Re: [PATCH] nfsd: fallback to sync COPY if async not possible

"NeilBrown" <neilb@xxxxxxx> · Wed, 06 Nov 2024 15:30:54 +1100

On Wed, 06 Nov 2024, Olga Kornievskaia wrote:
> On Tue, Nov 5, 2024 at 4:06 PM NeilBrown <neilb@xxxxxxx> wrote:
> >
> > On Wed, 06 Nov 2024, Chuck Lever wrote:
> > >
> > > Having nfsd threads handle this workload again invites a DoS vector.
> >
> > Any more so that having nfsd thread handling a WRITE workload?
> 
> Isn't a difference between a COPY and a WRITE the fact that the server
> has the ability to restrict the TCP window of the client sending the
> bytes. And for simplicity's sake, if we assume client/server has a
> single TCP stream when the window size is limited then other WRITEs
> are also prevented from sending more data. But a COPY operation
> doesn't require much to be sent and preventing the client from sending
> another COPY can't be achieved thru TCP window size.
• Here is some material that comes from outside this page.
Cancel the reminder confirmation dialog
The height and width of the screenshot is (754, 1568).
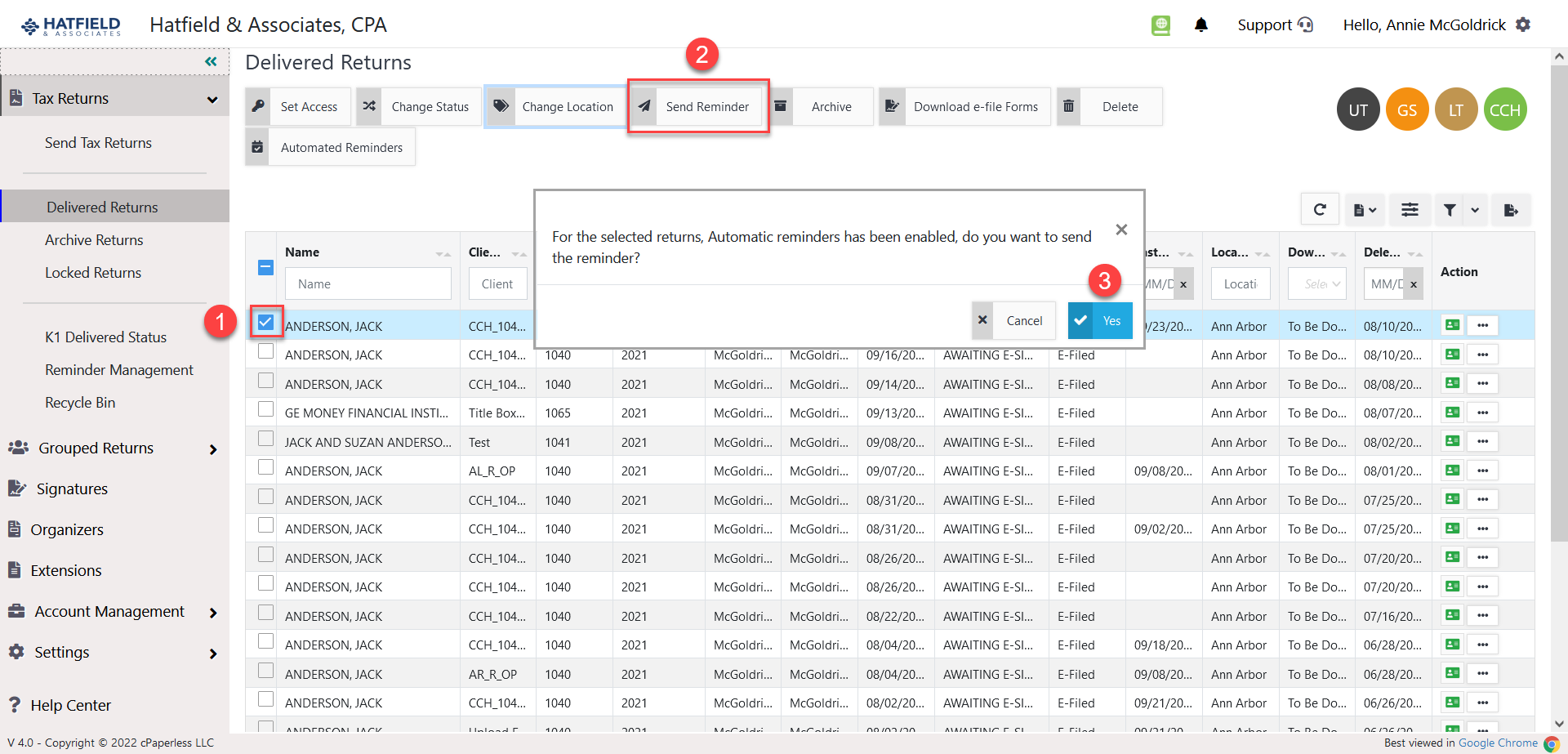[x=1013, y=320]
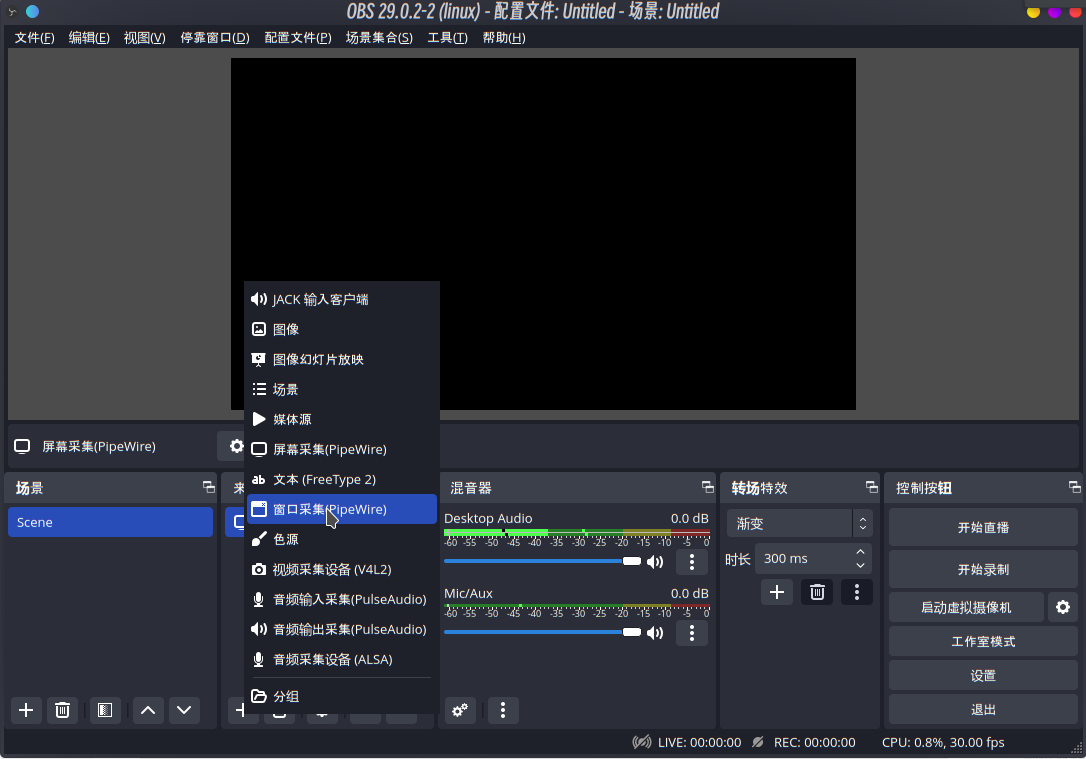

I think you are saying that the WRITE requests are naturally throttled. 
However that isn't necessarily the case.  If the network is
significantly faster than the storage path, and if a client (or several
clients) send enough concurrent WRITE requests, then all nfsd threads
could get stuck in writeback throttling code - which could be seen as a
denial of service as no other requests could be serviced until
congestion eases.

So maybe some threads should be reserved for non-IO requests and so
would avoid dequeuing WRITE and READ and COPY requests - and would not
be involved in async COPY.

So I'm still not convinced that COPY in any way introduced a new DoS
problem - providing the limit of async-copy threads is in place.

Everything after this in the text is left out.